About this exercise: Every line that contains the word "dropdown" is to be copied from the listing.

Supplied records:

===

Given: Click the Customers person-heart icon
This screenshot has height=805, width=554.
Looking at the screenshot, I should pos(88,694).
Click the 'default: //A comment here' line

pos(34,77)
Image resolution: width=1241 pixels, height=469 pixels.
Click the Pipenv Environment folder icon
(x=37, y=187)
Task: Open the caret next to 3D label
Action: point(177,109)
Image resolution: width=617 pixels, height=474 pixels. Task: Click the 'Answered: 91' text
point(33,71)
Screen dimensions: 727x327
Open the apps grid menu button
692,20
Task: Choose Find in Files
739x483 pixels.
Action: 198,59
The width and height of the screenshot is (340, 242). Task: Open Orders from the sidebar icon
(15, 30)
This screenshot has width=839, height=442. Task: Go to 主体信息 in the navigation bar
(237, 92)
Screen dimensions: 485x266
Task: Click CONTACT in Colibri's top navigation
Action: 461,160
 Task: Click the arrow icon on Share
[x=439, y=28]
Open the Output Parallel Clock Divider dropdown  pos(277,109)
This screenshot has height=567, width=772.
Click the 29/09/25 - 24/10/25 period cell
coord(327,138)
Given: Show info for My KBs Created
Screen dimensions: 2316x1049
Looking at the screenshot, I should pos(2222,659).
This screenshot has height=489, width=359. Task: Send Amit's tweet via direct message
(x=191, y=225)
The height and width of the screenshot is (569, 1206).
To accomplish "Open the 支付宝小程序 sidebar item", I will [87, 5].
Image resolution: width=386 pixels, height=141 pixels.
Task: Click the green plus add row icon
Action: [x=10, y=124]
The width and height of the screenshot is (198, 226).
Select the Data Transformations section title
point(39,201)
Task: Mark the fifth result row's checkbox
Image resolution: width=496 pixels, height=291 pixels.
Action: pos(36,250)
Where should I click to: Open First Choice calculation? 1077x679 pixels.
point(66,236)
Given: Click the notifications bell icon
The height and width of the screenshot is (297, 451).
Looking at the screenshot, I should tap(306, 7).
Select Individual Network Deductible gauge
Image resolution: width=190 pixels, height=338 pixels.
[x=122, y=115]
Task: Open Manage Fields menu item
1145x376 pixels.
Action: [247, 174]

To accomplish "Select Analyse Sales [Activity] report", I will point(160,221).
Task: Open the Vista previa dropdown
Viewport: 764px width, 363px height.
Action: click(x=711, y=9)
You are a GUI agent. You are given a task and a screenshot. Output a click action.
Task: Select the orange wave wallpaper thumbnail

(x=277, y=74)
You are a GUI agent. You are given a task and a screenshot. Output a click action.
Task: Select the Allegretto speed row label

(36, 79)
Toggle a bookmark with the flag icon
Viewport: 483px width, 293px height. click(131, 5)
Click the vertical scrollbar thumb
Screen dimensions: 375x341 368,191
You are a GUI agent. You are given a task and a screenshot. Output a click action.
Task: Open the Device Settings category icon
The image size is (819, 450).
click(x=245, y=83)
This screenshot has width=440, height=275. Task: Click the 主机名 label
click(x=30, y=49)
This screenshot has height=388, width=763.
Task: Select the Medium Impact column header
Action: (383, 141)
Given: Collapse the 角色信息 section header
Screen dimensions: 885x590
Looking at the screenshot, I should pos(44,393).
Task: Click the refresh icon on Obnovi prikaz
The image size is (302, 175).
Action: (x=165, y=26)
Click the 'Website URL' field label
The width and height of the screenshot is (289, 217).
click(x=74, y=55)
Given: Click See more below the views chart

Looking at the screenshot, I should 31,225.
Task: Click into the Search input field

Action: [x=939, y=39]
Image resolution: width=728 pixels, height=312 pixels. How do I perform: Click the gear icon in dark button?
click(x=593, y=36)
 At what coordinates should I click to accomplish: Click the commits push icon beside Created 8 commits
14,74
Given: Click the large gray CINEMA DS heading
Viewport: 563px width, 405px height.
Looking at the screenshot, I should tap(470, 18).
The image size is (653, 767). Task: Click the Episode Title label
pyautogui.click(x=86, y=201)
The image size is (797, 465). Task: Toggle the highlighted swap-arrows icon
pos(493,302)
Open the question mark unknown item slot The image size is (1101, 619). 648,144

===

Exercise solution:
Open the Output Parallel Clock Divider dropdown  pos(277,109)
Task: Open the Vista previa dropdown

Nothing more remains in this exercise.